--- REQUIREMENT ---
Output the span of lines from the one that contains "Image resolution: width=1080" through the end of the records, inclusive, exactly as written and free of pictures.

--- RECORDS FOR THIS TASK ---
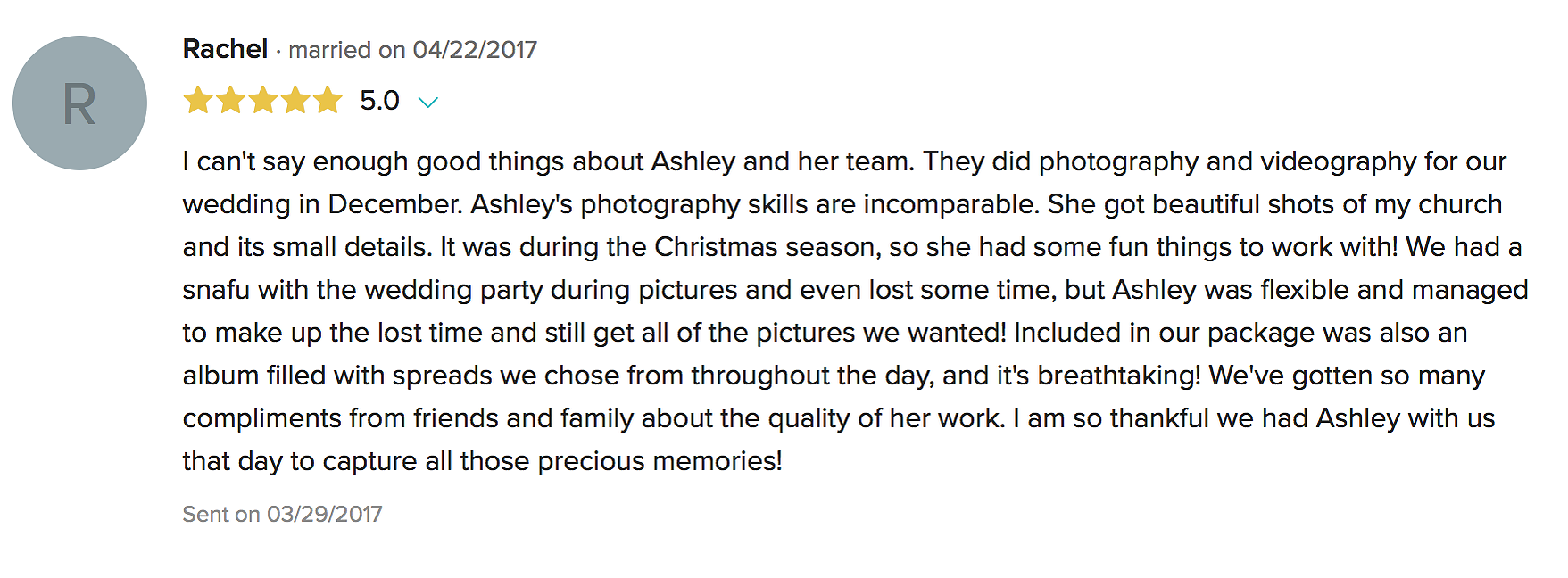
Task: Click the line starting "album filled with spreads"
Action: click(x=834, y=376)

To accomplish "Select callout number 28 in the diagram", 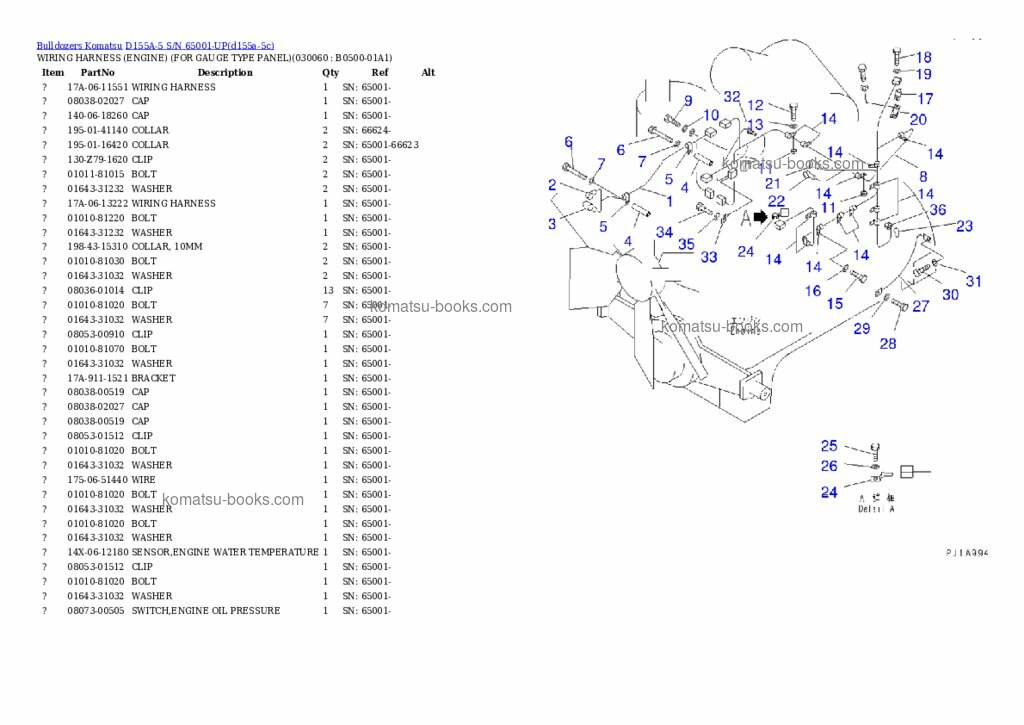I will point(887,344).
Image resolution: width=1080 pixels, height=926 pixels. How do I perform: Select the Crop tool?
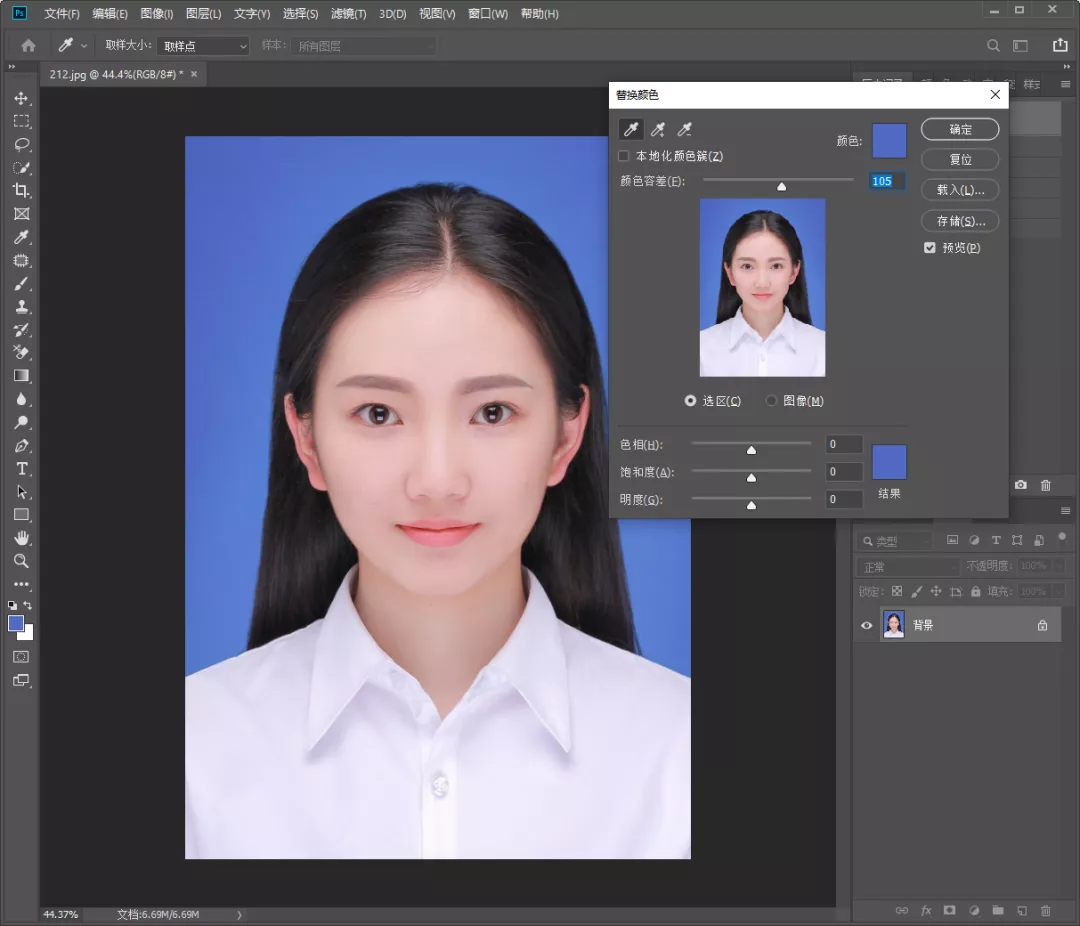[x=21, y=190]
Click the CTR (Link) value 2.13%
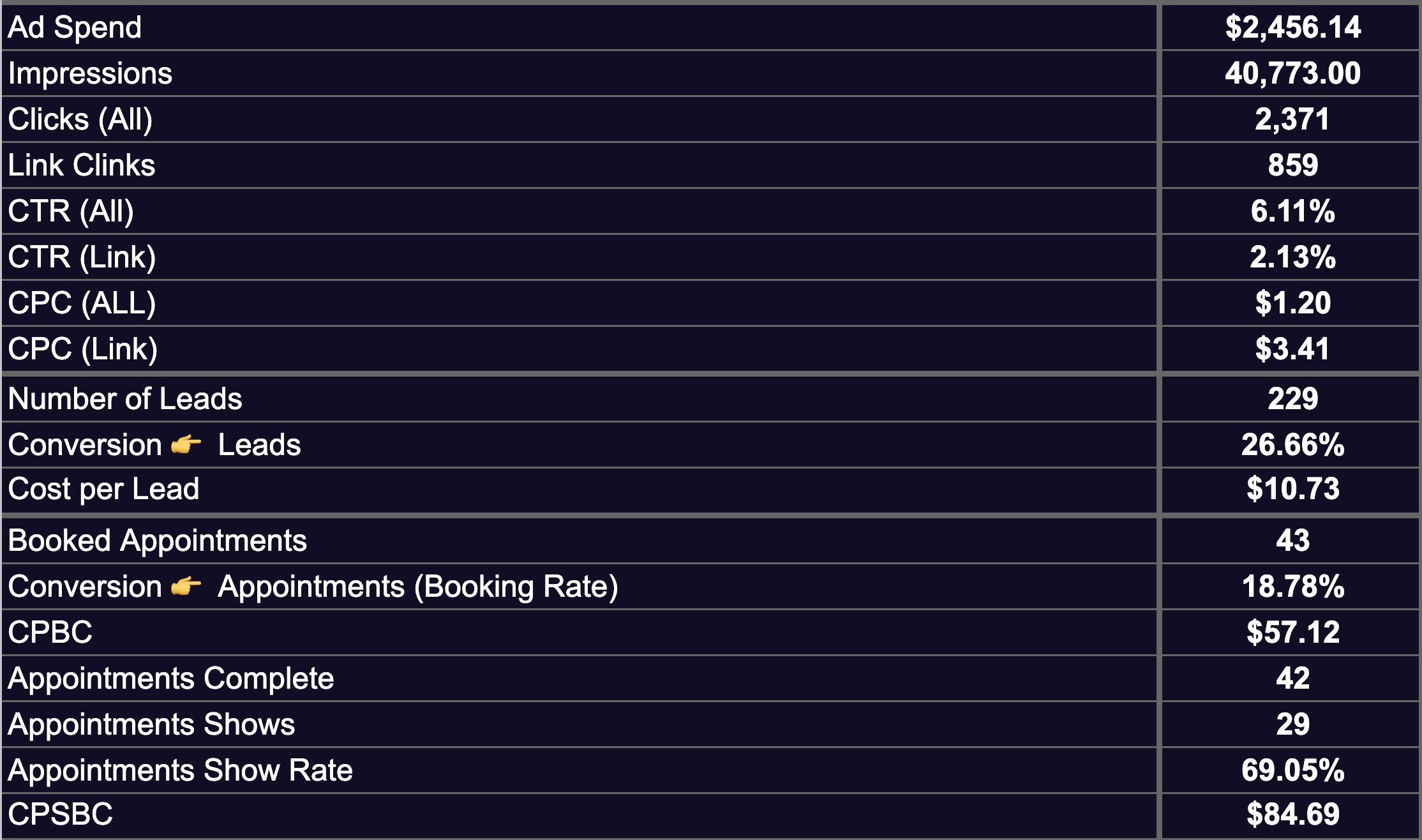Viewport: 1422px width, 840px height. click(1292, 257)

--- REPLY ---
Image resolution: width=1080 pixels, height=926 pixels. How do I perform: Select the Crop tool?
[x=21, y=190]
Click the CTR (Link) value 2.13%
Viewport: 1422px width, 840px height. click(1292, 257)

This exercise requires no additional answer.